[Stored items]
- - - - -

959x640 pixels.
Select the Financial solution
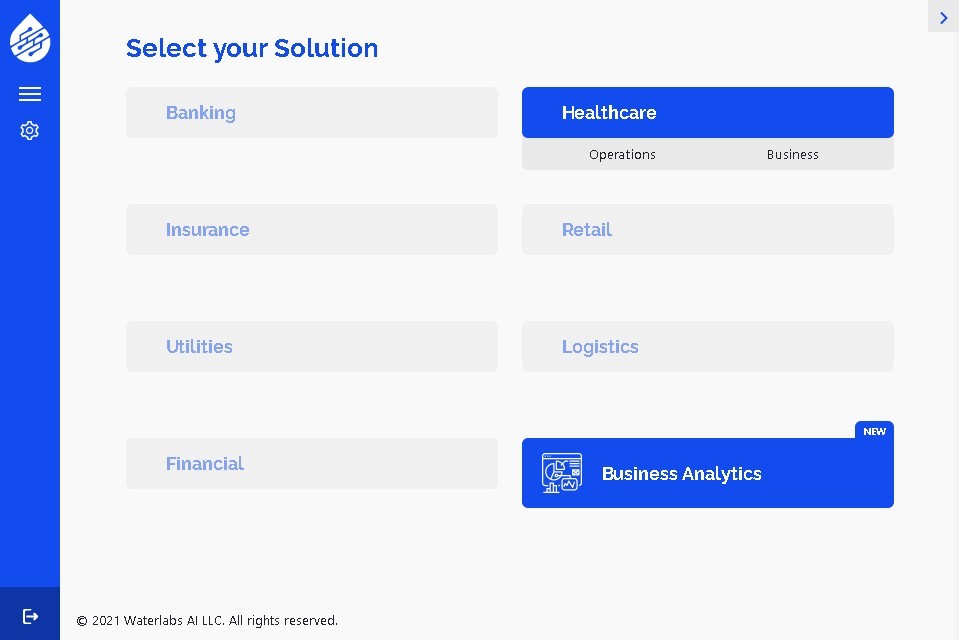pyautogui.click(x=311, y=463)
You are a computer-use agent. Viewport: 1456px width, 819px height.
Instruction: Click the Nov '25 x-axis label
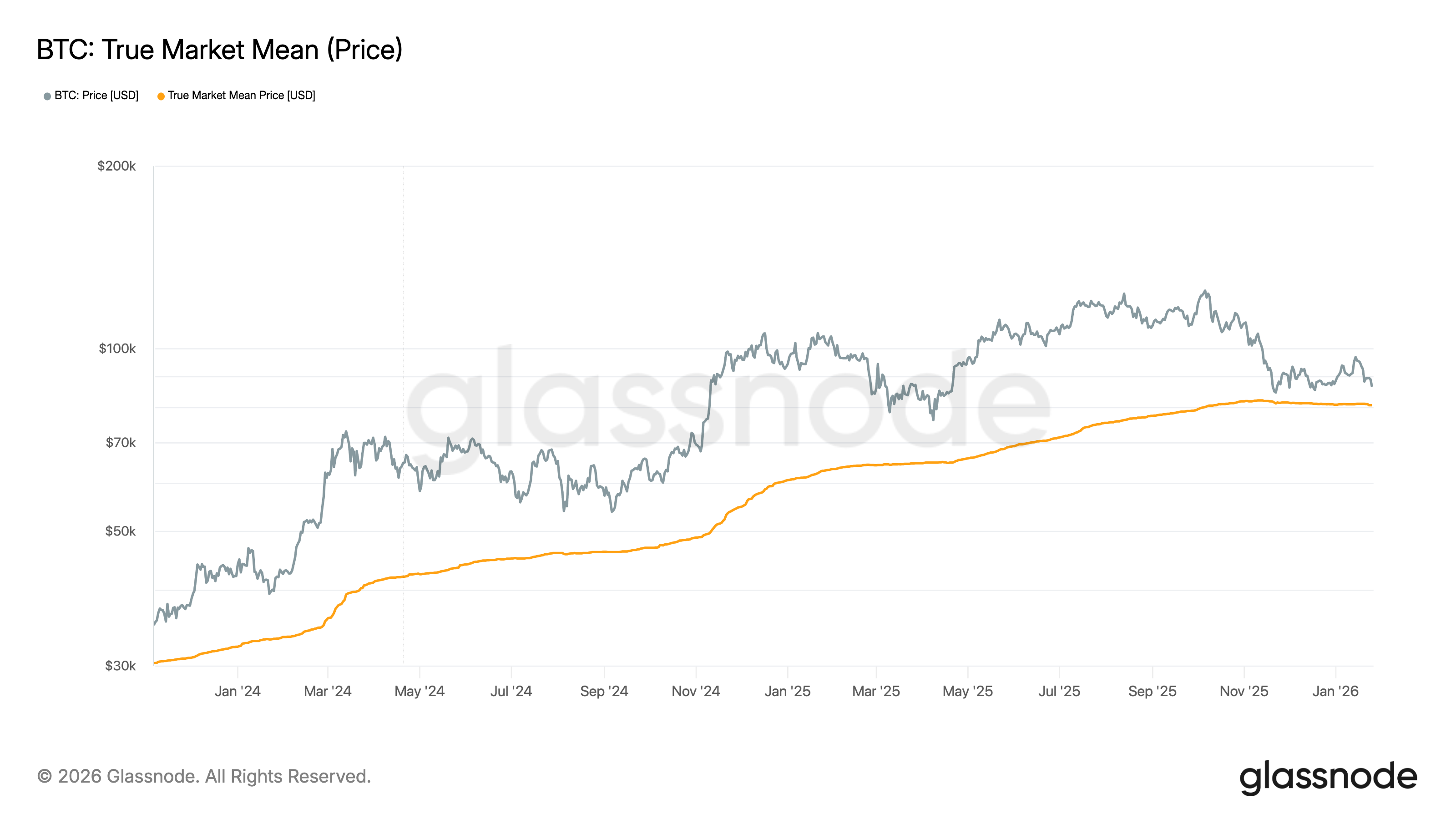coord(1244,691)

- - - - -

What needs to be done ▸
The task calls for every line of the data to be returned exactly, without pictures.

Answer ▸
959x640 pixels.
Select the Financial solution
pyautogui.click(x=311, y=463)
You are a computer-use agent. Viewport: 1456px width, 819px height.
Instruction: Click the Nov '25 x-axis label
coord(1244,691)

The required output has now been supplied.